You see, there is a conflict between contemplation and other activities when our contemplation, our consciousness of God, depends too much on a technique. A technique is something that you do; and strictly speaking you can only do one thing at a time. But contemplation is really something that God does in you, and its technique is so confusingly simple that it isn’t really a technique at all. God is here and now, and a technique for grasping him and holding him is as unnecessary as a bucket to a fish. The secret is to abandon every idea, method, and device which you use for grasping the fact of God’s presence — because the important thing is that the fact should grasp you, not you the fact. In attempting the latter, the former is not realized. You might think that such an abandonment of technique and method would deliver you over to nothingness. So it does — but to no ordinary nothingness, but rather to that mysterious void, the divine darkness, from which the power of God emerges. The thing works because God truly and objectively is quite apart from one’s own thought and imaginations about him. This abandonment of technique is not, however, quietism. It is faith. Quietism is doing nothing in order to find God, and this studied “doing nothing” is still a device, a technique, for grasping the ungraspable, and presupposes lack of faith in the truth that God is here and now and holds us in spite of ourselves. Therefore it still falls short of handing the mind and will entirely over to God. The point is to give the mind to God himself and not to our own method of conceiving him. He will do the rest. Our consciousness of God is then determined by God himself and not by our thoughts and feelings about him. But I don’t think you can tell that to a person who hasn’t struggled with a technique for some time!

Such ideas are nothing new in one sense, but for me they offer great clarity to ideas and expressions found in Pure Land, zen and Taoism - but in a theistic context. And yes, I think the final sentence can be so true.
 
Apparently in copyright law there is no hard-and-fast rule as to when a quote oversteps the mark. I think we mods tend to be easy-handed here.

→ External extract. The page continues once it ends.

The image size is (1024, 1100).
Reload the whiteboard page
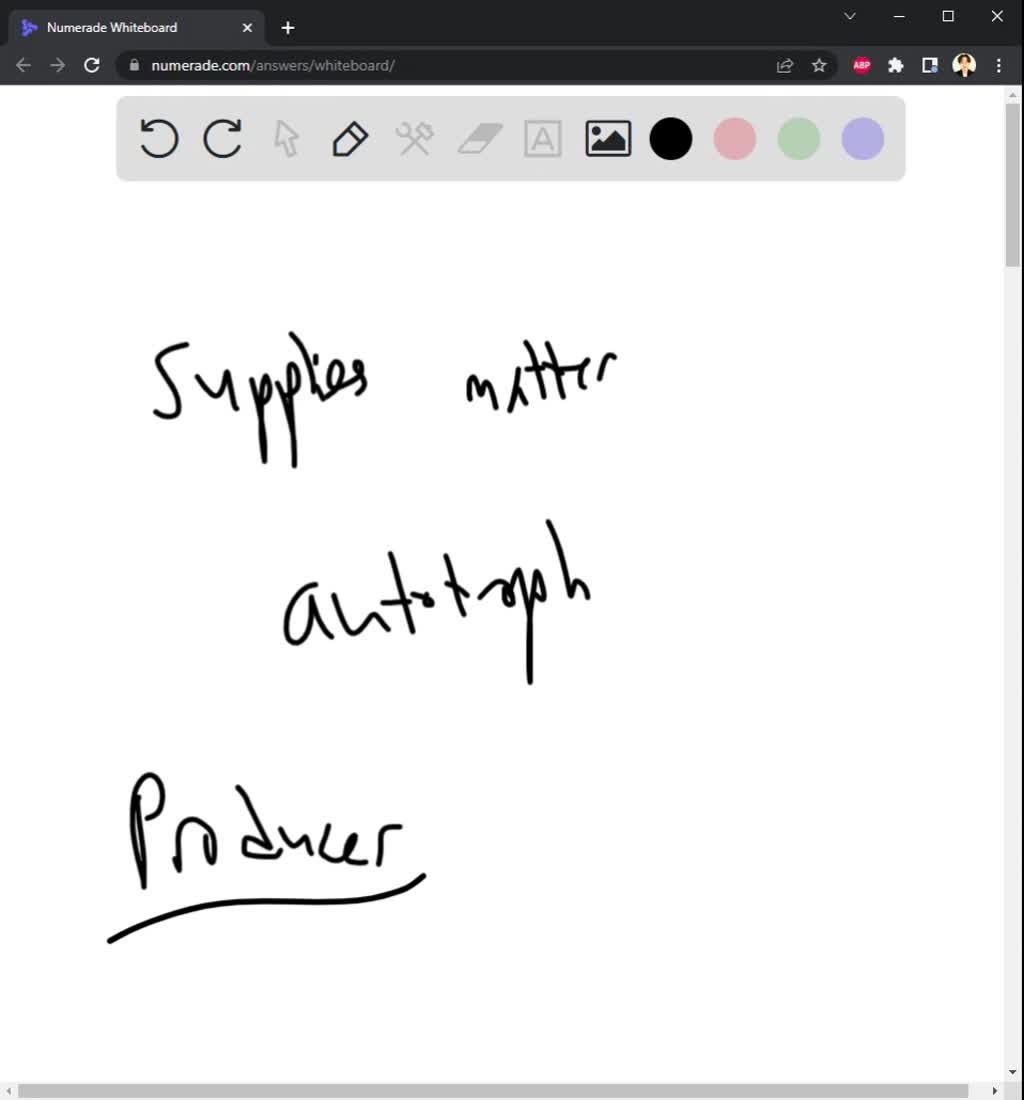click(92, 64)
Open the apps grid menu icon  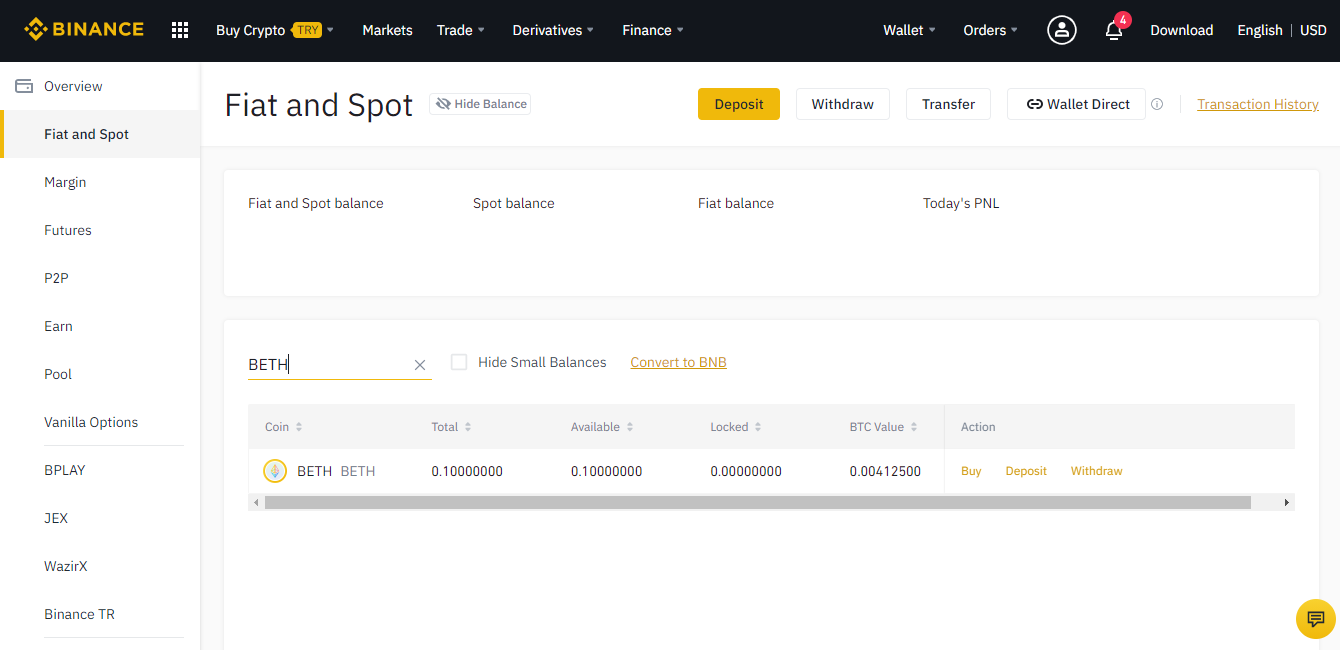pos(180,30)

Personally I draw the line at extended tracts as a form of proselytising – but then I nearly pasted a chapter from Isaiah, only because every line was relevant, and there was something poetic about the whole text.

Perhaps @Nicholas Weeks has more insight on the issue?

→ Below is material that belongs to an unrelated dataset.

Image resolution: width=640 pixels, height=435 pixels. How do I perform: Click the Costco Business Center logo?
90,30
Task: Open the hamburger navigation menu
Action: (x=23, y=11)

As your posts tend to the general rather than specific – although I suppose some could argue you're promoting Alan Watts! – I personally don't have an issue?
 
@CircleoftheWay -

I’m not sure to what extent Watts’ training as a priest affected his thoughts. He was ordained in 1946 and left the church in 1951. Furthermore, he had been active in Buddhist circles for years prior to entering an Episcopal seminary.
 
As your posts tend to the general rather than specific – although I suppose some could argue you're promoting Alan Watts! – I personally don't have an issue?
I'm more astonished at the content of his letters, particularly of the so called "Priesthood Years" given his reputation as some sort of eastern guru.
 
@CircleoftheWay -

I’m not sure to what extent Watts’ training as a priest affected his thoughts. He was ordained in 1946 and left the church in 1951. Furthermore, he had been active in Buddhist circles for years prior to entering an Episcopal seminary.
From his letters it seems that he made up his mind to enter the Priesthood in 1941 and from that time on became immersed in the various studies necessary before being able to be ordained.

Again, his letters on occasion express a dissatisfaction with certain Buddhist metaphysics, or lack of them! ( I'd say that in one sense such a criticism is unfounded, given the "silence of the Buddha" on metaphysical questions)

So really, his deeply Christian years were about 10 in number, and given an intellectual life beginning at - say - 15, this is about a quarter of his entire intellectual life.